He’s come to Las Vegas for his seventh gig of the new year. After tonight, roughly a hundred more to go. And if they all blend together, that’s okay, as long as he’s learning more than he’s forgetting, which he thinks he is, which is all that really matters.
When most veteran musicians tour this hard toward the sunset, they’re usually fattening their fortunes, paying down their debts, polishing their legacies, nourishing their egos or simply keeping their loyal employees employed. For Nelson, the road seems more like a spiritual path — an asphalt Mobius strip, the long way to enlightenment or both.
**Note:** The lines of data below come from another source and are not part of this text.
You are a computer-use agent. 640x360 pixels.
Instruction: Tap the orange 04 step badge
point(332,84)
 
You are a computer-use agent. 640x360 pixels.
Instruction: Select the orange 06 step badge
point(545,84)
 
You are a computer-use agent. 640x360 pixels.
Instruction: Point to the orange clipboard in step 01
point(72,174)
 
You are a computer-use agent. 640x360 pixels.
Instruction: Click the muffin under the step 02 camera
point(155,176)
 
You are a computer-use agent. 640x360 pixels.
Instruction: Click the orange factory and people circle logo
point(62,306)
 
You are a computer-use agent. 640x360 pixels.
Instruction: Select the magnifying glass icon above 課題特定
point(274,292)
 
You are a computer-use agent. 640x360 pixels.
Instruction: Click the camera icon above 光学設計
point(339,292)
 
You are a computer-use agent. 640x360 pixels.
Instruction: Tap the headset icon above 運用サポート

His buddy Kinky Friedman proudly calls him “the Hillbilly Dalai Lama.” His most devout fans think of him as a messenger, or even a manifestation, of God. Sitting on his tour bus before the show, salt-and-cinnamon braids dangling to his belly, Nelson radiates a serene warmth when he says that he embraces these responsibilities without much fuss.
“It’s not a responsibility that’s just mine,” he says. “It’s everybody’s out there. They have the obligation to set an example. ‘Do unto others.’ The old Golden Rule. It’s an easy one to follow. Sometimes.”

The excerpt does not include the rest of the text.